During social interaction, the observation of facial expressions automatically elicits emotional arousal and spontaneous facial mimicry4,5,6, as reflected by increased zygomaticus major (ZM) activity when viewing happy facial expressions and increased corrugator supercilii (CS) activity when viewing angry facial expressions. Specifically, the observation of dynamic emotional facial expressions elicits stronger subjective arousal experiences and more evident facial mimicry, compared with observation of static facial expressions7,8. Automatic mimicry may facilitate emotion perception or recognition via an embodied mechanism9,10. It also enhances interpersonal synchronization11, which further facilitates emotion contagion12,13,14, empathy15,16, and social interaction17,18.

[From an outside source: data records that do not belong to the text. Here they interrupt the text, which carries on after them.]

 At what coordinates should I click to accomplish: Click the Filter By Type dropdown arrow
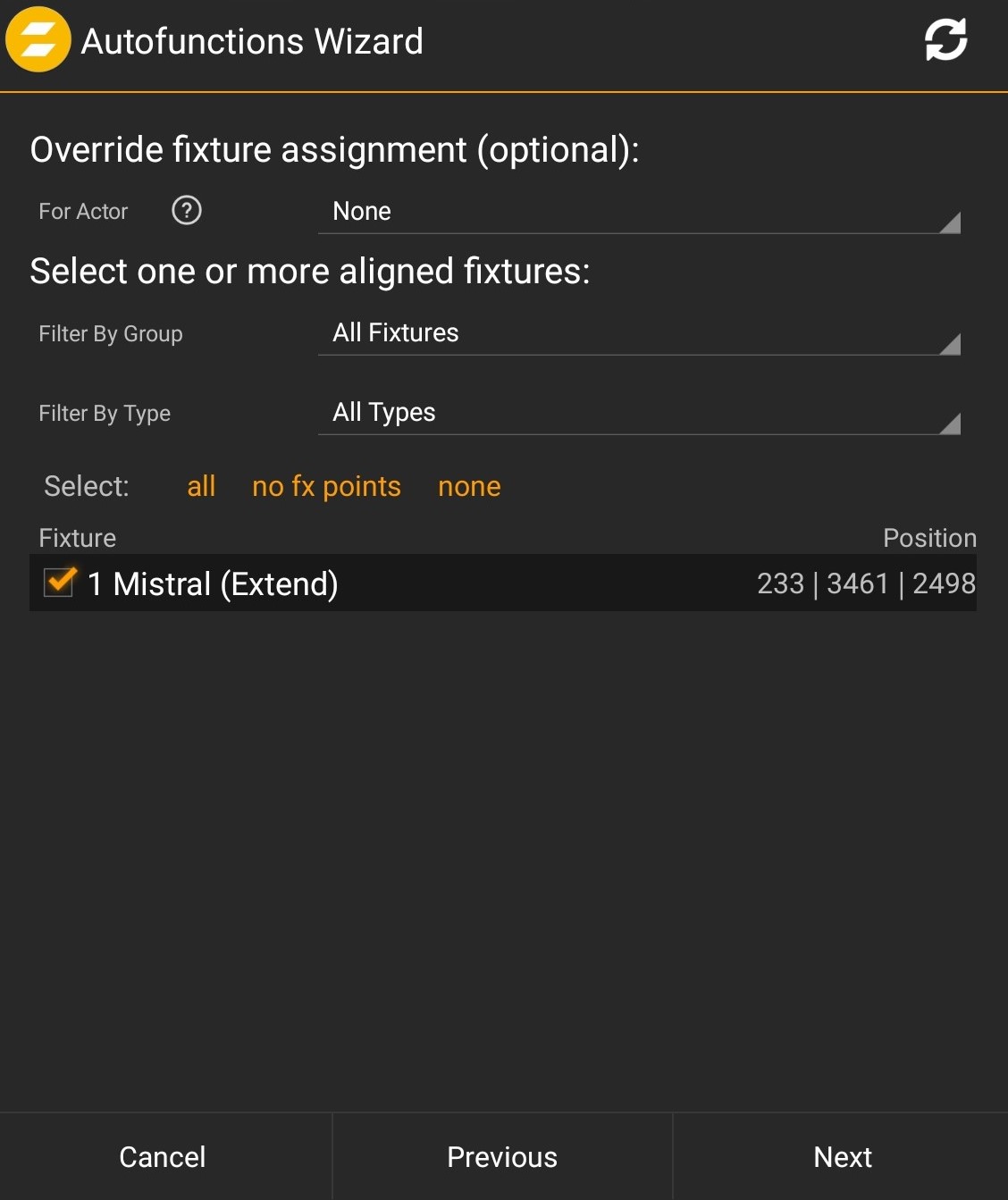coord(950,424)
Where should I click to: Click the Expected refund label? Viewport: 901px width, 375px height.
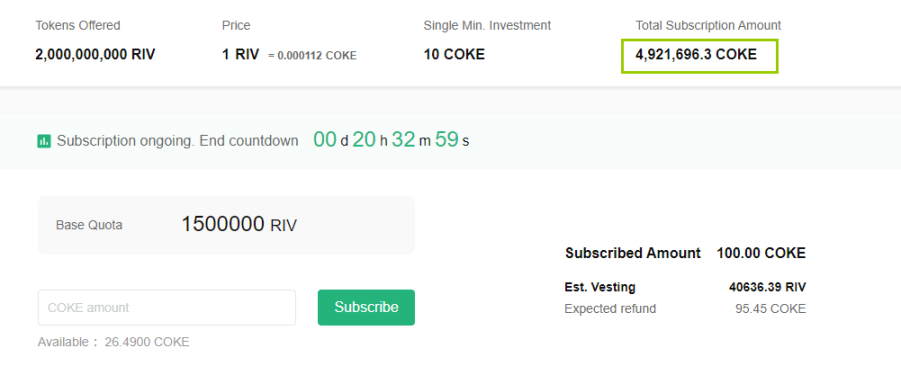coord(610,309)
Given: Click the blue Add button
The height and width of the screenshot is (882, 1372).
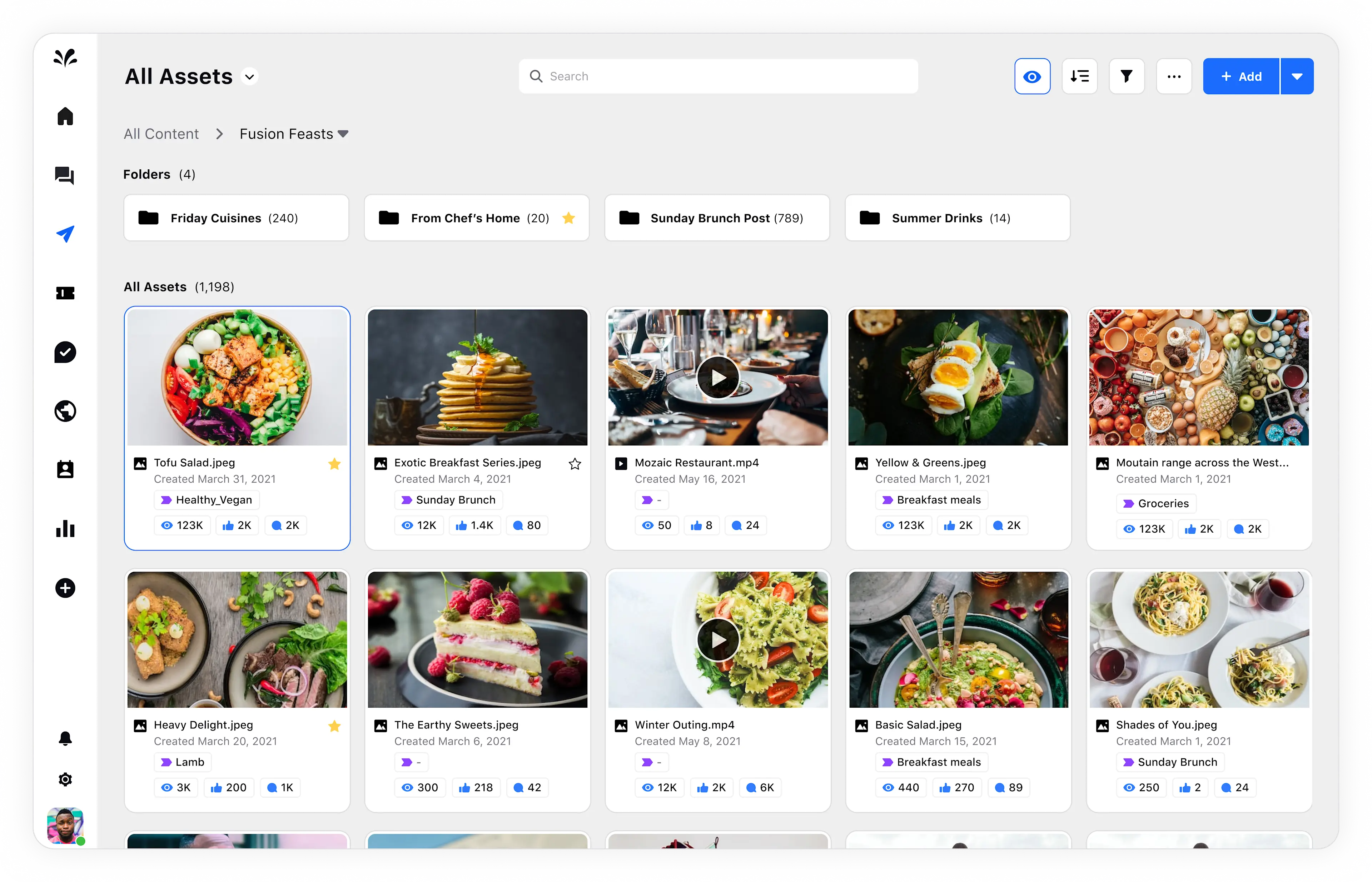Looking at the screenshot, I should click(x=1241, y=76).
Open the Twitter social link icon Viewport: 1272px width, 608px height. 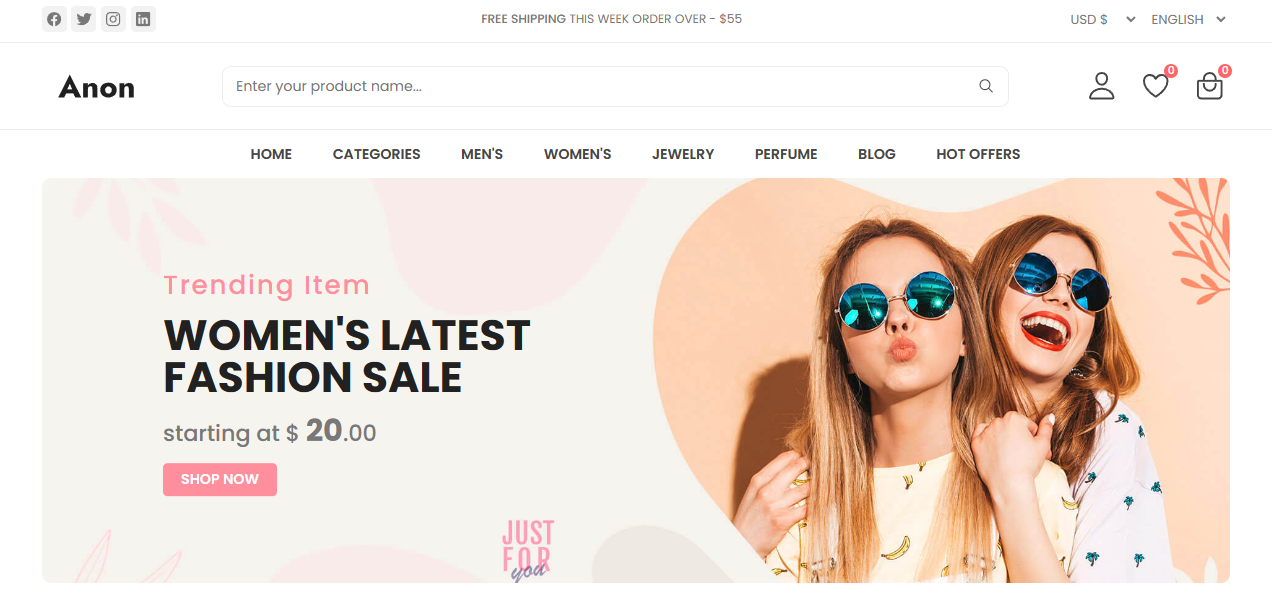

Most psychological studies regarding social interaction have used highly controlled laboratory settings with prerecorded static photographs or video clips that differed from naturalistic social behaviors in aspects such as visual fidelity, social context, and the potential for social interaction with the stimulus material. Experts have called for a reconsideration of the ecological validity of these stimuli and of the design of psychological studies of non-verbal and verbal interpersonal communication and interactions, which may improve the interpretability and generalizability of such findings19,20. To the best of our knowledge, only one study has compared the effects of live interaction with those of prerecorded stimuli in terms of emotional and motor responses to facial expressions. In that study, the researchers designed a liquid crystal (LC) shutter system that switched between transparent and opaque to control the timing of participants’ exposure to models who were making eye contact or averting their gaze in real time21. Their findings indicated that differences in ZM activity while viewing a static smiling versus a neutral facial expression were observed only when the participants believed that they were being watched by the model22. However, the implications of their EMG results were ambiguous because the ZM responses to smiles did not differ between conditions with and without beliefs about being watched. Instead, the attenuation of ZM responses to neutral expressions caused the differences. Therefore, increased facial mimicry when participants believed that they were being watched could not be concluded. Furthermore, the study used static (rather than dynamic) facial expressions as stimuli, despite previous studies’7,8 suggestions that dynamic facial expressions would be more effective for investigating the effects of live interactions on subjective emotion perception and facial mimicry.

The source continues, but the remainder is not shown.